Frequency Modulation (FM) synthesis, pioneered by John Chowning at Stanford in 1967 and commercialized by the Yamaha DX7 in 1983, generates complex spectra from just two oscillators. A modulator oscillator shifts the frequency of a carrier oscillator, producing sidebands whose number and strength depend on the modulation index.

def fm_synth(carrier_freq, mod_freq, mod_index, t):
    """
    Two-operator FM synthesis.

    Parameters
    ----------
    carrier_freq : float -- carrier frequency in Hz
    mod_freq : float -- modulator frequency in Hz
    mod_index : float -- modulation index (higher = more sidebands)
    t : numpy array -- time axis

    Returns
    -------
    numpy array -- the FM-synthesized waveform
    """
    modulator = mod_index * mod_freq * np.sin(2 * np.pi * mod_freq * t)
    carrier = np.sin(2 * np.pi * carrier_freq * t + modulator)
    return carrier

# "Electric piano" -- carrier:modulator ratio 1:1, moderate index
epiano = normalize(fm_synth(220, 220, mod_index=2.0, t=t))
plot_wave_and_spectrum(epiano, "FM Synthesis: Electric Piano (C:M = 1:1, index = 2)")

# "Bell" -- inharmonic ratio 1:1.4, high index
bell = normalize(fm_synth(440, 440 * 1.4, mod_index=5.0, t=t))
plot_wave_and_spectrum(bell, "FM Synthesis: Bell (C:M = 1:1.4, index = 5)")

# "Brass" -- ratio 1:1, high index with envelope-controlled index
index_env = np.linspace(6, 0.5, N_SAMPLES)  # index decays over time
brass = normalize(fm_synth(220, 220, mod_index=1.0, t=t)
                  * 0  # placeholder -- build it properly below)

# Proper time-varying FM for brass
mod_signal = index_env * 220 * np.sin(2 * np.pi * 220 * t)
brass = normalize(np.sin(2 * np.pi * 220 * t + mod_signal) * envelope)
plot_wave_and_spectrum(brass, "FM Synthesis: Brass (decaying mod index + ADSR)")

When the carrier-to-modulator ratio is a simple integer (1:1, 1:2, 2:3), the sidebands align with the harmonic series and the timbre sounds pitched and musical. Non-integer ratios (1:1.4, 1:sqrt(2)) produce inharmonic sidebands that resemble bells, gongs, and metallic percussion.

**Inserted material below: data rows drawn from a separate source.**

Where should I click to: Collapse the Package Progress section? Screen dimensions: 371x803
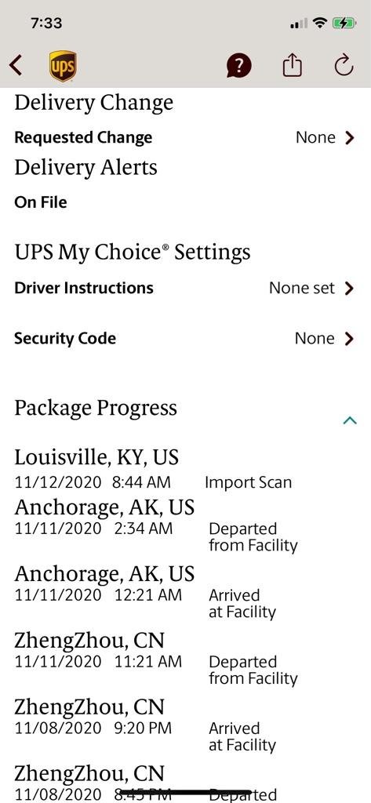(350, 420)
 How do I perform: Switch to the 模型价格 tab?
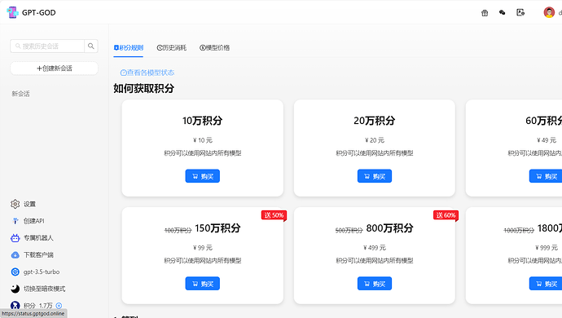215,48
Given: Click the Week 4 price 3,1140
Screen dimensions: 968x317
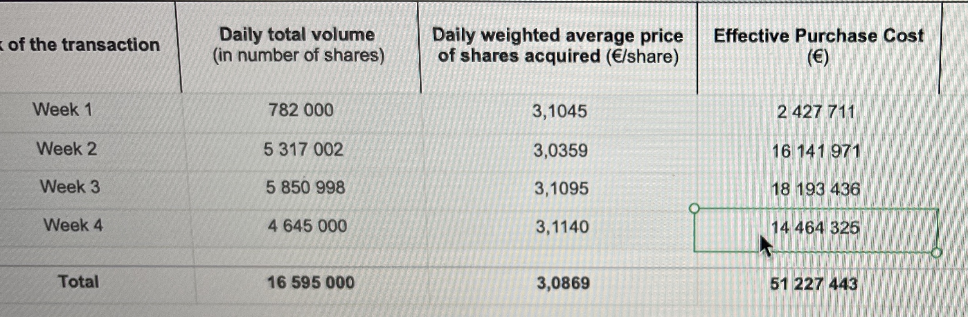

Putting It All Together: A Mini Synthesizer

def synth_note(freq, duration, method="subtractive",
               cutoff=1500, mod_ratio=1.0, mod_index=2.0,
               partials=None, sample_rate=SAMPLE_RATE):
    """
    Generate a single synthesizer note.

    method : "additive", "subtractive", or "fm"
    """
    n = int(duration * sample_rate)
    t_note = np.linspace(0, duration, n, endpoint=False)
    env = make_adsr(n, attack=0.01, decay=0.1, sustain_level=0.7, release=0.2)

    if method == "additive":
        if partials is None:
            partials = [(1, 1.0), (2, 0.5), (3, 0.25), (4, 0.12)]
        wave = additive_synth(freq, partials, t_note)
    elif method == "subtractive":
        wave = make_sawtooth(freq, t_note)
        wave = apply_lowpass(wave, cutoff)
    elif method == "fm":
        wave = fm_synth(freq, freq * mod_ratio, mod_index, t_note)
    else:
        raise ValueError(f"Unknown method: {method}")

    return normalize(wave * env)

# Compare the same pitch rendered by each method
for method in ["additive", "subtractive", "fm"]:
    note = synth_note(440, 1.0, method=method)
    plot_wave_and_spectrum(note, f"synth_note -- method='{method}', 440 Hz")

Try It Yourself

  1. Filter sweep animation. Modify the subtractive patch so that the low-pass cutoff frequency starts at 4000 Hz and drops to 200 Hz over the duration of the note (use np.linspace to create a cutoff envelope, then apply the filter in short overlapping blocks of ~1024 samples, each with its own cutoff). Plot the resulting spectrogram with plt.specgram. How does the sweeping cutoff change the perceived brightness over time?

  2. FM ratio explorer. Write a loop that generates FM tones with carrier = 440 Hz and modulator ratios of 1:1, 1:2, 1:3, 2:3, and 1:1.414. Use mod_index = 3 for all. Plot all five spectra on a single figure and label which ratios produce harmonic versus inharmonic timbres.

  3. Design a pad sound. Combine additive and FM synthesis: use additive synthesis for a warm fundamental with harmonics 1 through 5, then mix in a quiet FM component (carrier at the same frequency, ratio 1:7, low index) for shimmer. Apply a slow attack (0.5 s) and long release (1.0 s). Plot the result and describe the spectral characteristics that make a sound feel like a "pad."